Princesas egípcias antigas eram guerreiras treinadas, revela estudo

Um estudo recente sobre múmias de princesas egípcias antigas sugere que as armas encontradas em suas tumbas indicam treinamento real em combate, e não apenas simbolismo. A pesquisa, publicada na revista Frontiers in Environmental Archaeology, analisa os restos de cinco mulheres da dinastia do Reino Médio.
Análise de múmias revela habilidades de combate
Os ossos das cinco princesas, incluindo Khenmet, Itaweret, Ita, Sathathormeryt e Noub-Hotep, apresentam características que sugerem treinamento em atividades físicas exigentes, como arco e flecha. A presença de ligações musculares fortes e fraturas cicatrizadas indica que essas mulheres eram capazes de manusear as armas encontradas em suas sepulturas.
Descoberta de armas em tumbas gera debate
A presença de arcos, flechas e adagas nas tumbas das princesas levanta questões sobre o uso real desses objetos. Historicamente, havia um debate sobre se as armas eram meros símbolos de status ou se as mulheres realmente possuíam as habilidades necessárias para utilizá-las. A nova análise sugere que, pelo menos algumas das princesas, estavam treinadas para o combate.
Características físicas indicam treinamento em arco e flecha
Os pesquisadores observaram que os ossos das princesas apresentavam desenvolvimento muscular significativo, compatível com a prática regular de arco e flecha. Dr. Zeinab Hashesh, autora principal do estudo, afirmou que a estrutura óssea das mulheres reflete atividades físicas intensas, corroborando a ideia de que elas eram participantes ativas em atividades como caça e combate.

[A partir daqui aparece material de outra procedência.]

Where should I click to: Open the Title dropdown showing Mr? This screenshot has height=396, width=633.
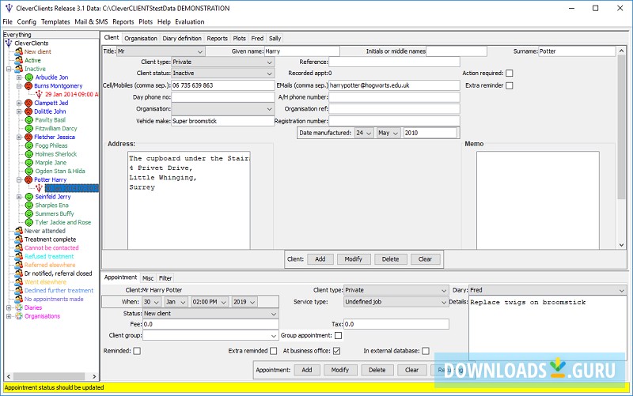point(161,51)
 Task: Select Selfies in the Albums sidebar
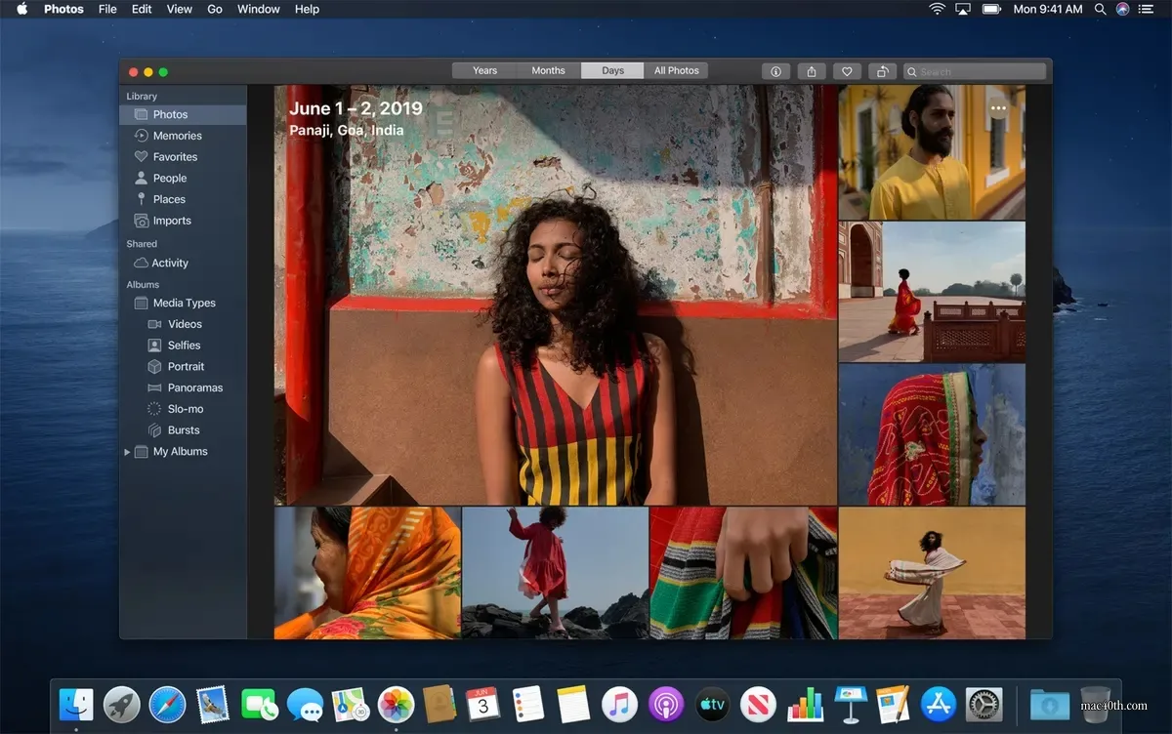(184, 345)
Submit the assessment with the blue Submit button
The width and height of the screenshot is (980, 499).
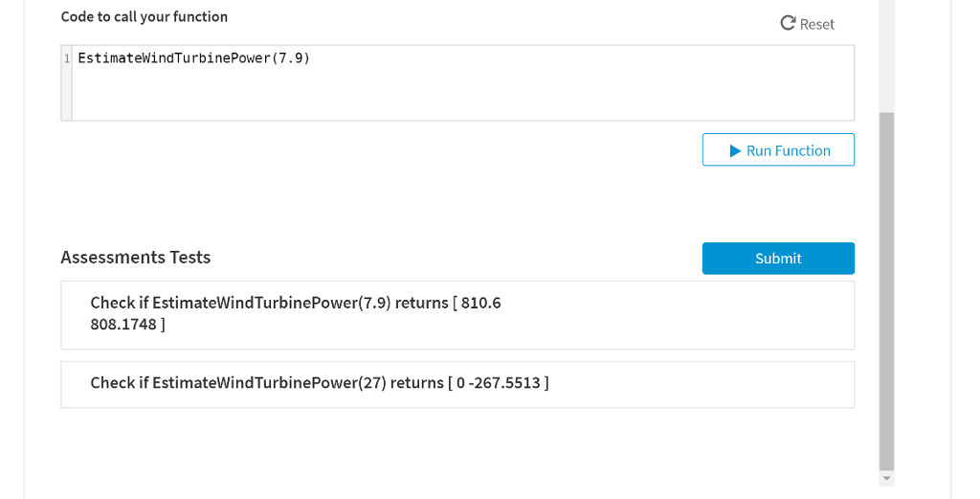click(778, 259)
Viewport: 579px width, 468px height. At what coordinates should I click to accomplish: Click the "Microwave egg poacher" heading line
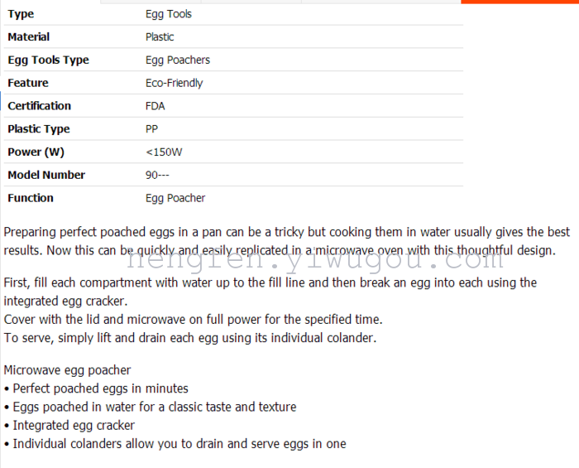[x=67, y=370]
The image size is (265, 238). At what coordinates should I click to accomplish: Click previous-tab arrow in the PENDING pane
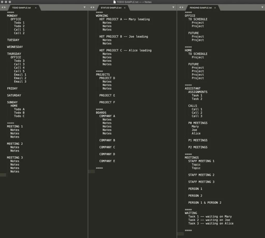(180, 7)
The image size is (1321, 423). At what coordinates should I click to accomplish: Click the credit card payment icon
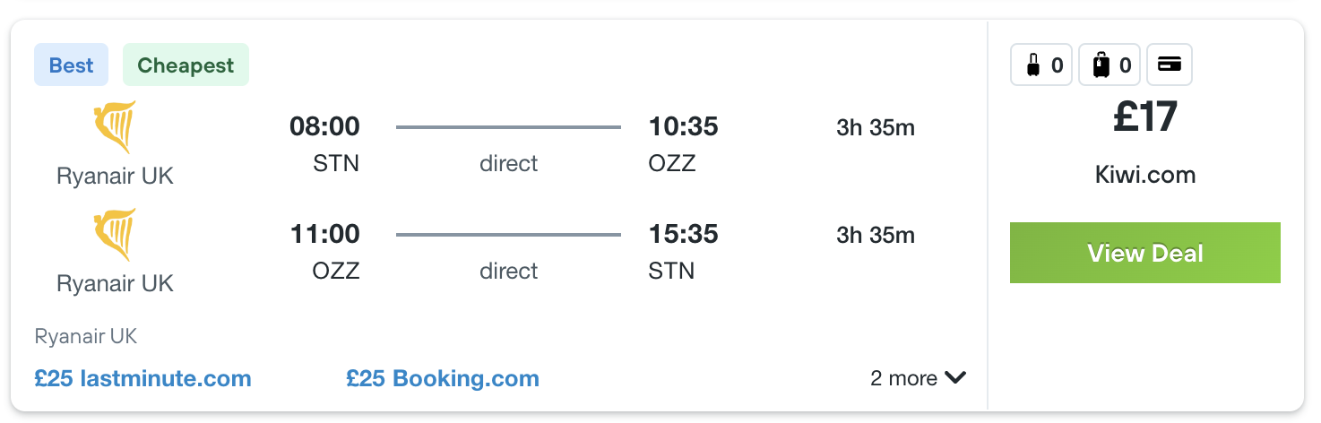[1170, 65]
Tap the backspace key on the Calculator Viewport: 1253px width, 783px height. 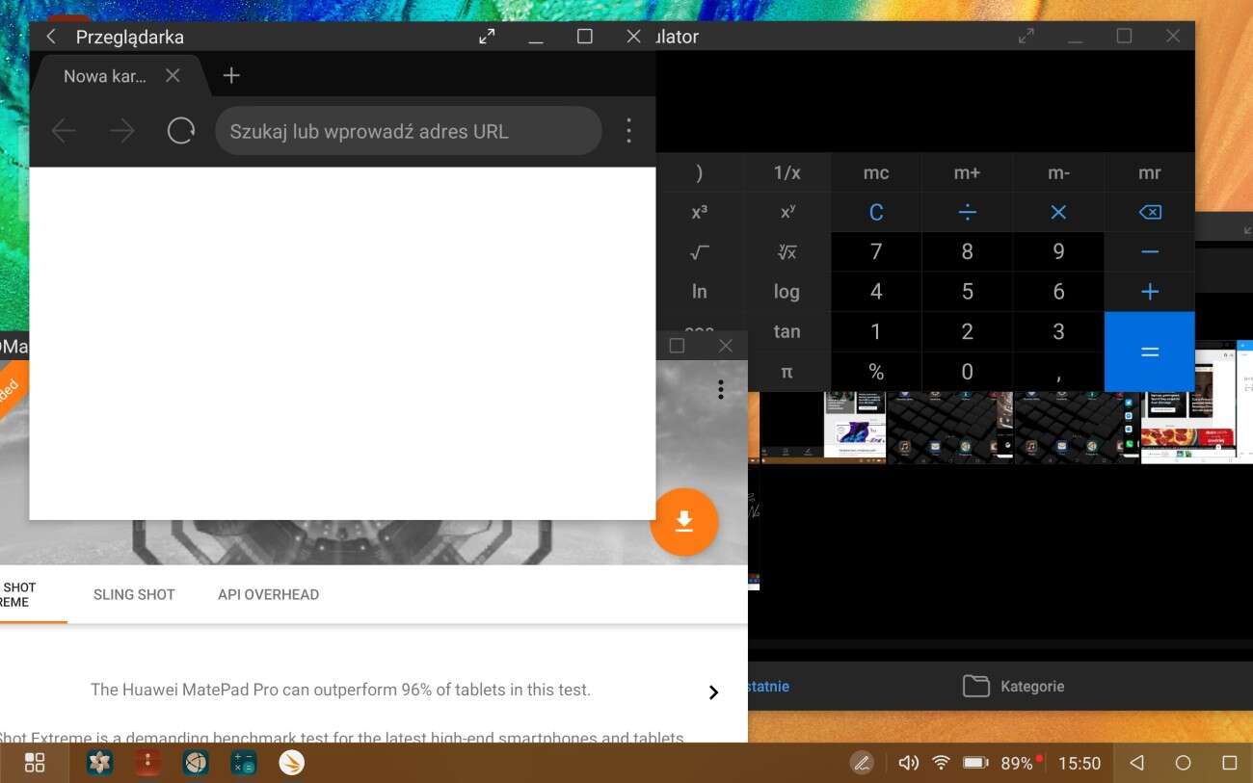pos(1149,212)
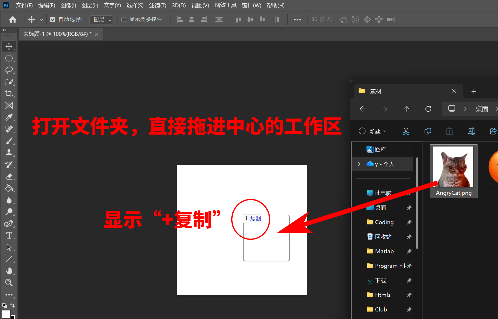Swap foreground and background colors
Viewport: 498px width, 319px height.
(x=12, y=305)
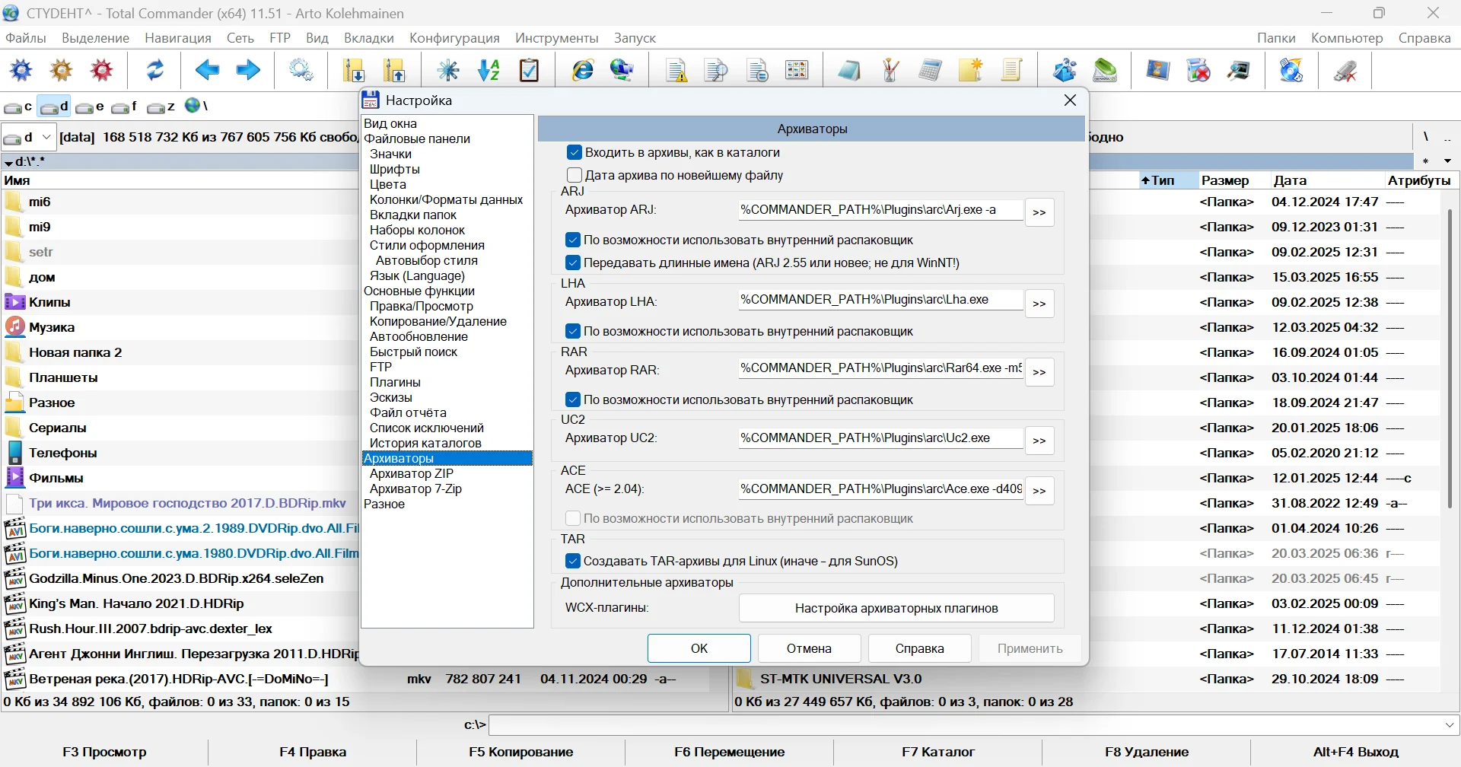This screenshot has width=1461, height=767.
Task: Toggle TAR archives for Linux checkbox
Action: pyautogui.click(x=573, y=562)
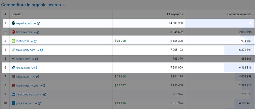Open the travelocity.com domain link

(26, 50)
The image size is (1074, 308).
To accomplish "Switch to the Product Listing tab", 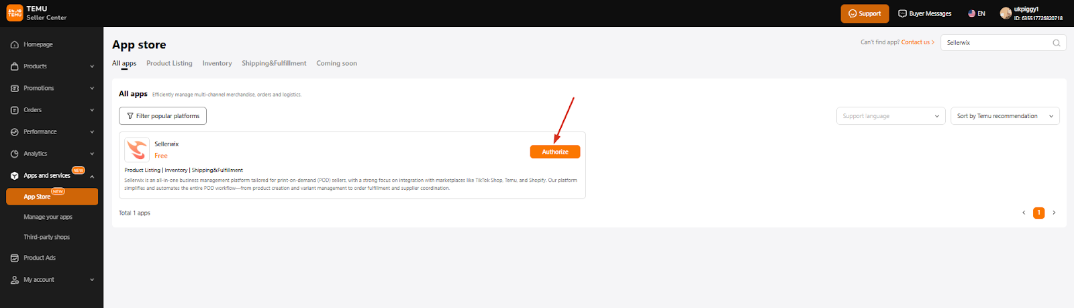I will click(x=169, y=63).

Condições de saúde das princesas mostram desafios enfrentados
Além das habilidades de combate, as análises revelaram que as princesas enfrentaram desafios de saúde significativos. Indícios de infecções persistentes e problemas nutricionais foram identificados, mostrando que, apesar de seu status elevado, elas não estavam isentas de dificuldades. A princesa Itaweret, por exemplo, apresentava fraturas que sugerem um histórico de lesões graves.
A pesquisa sobre as múmias das princesas egípcias não apenas reabre discussões sobre o papel das mulheres na sociedade antiga, mas também oferece uma nova perspectiva sobre a intersecção entre status social e as realidades físicas enfrentadas por essas figuras históricas.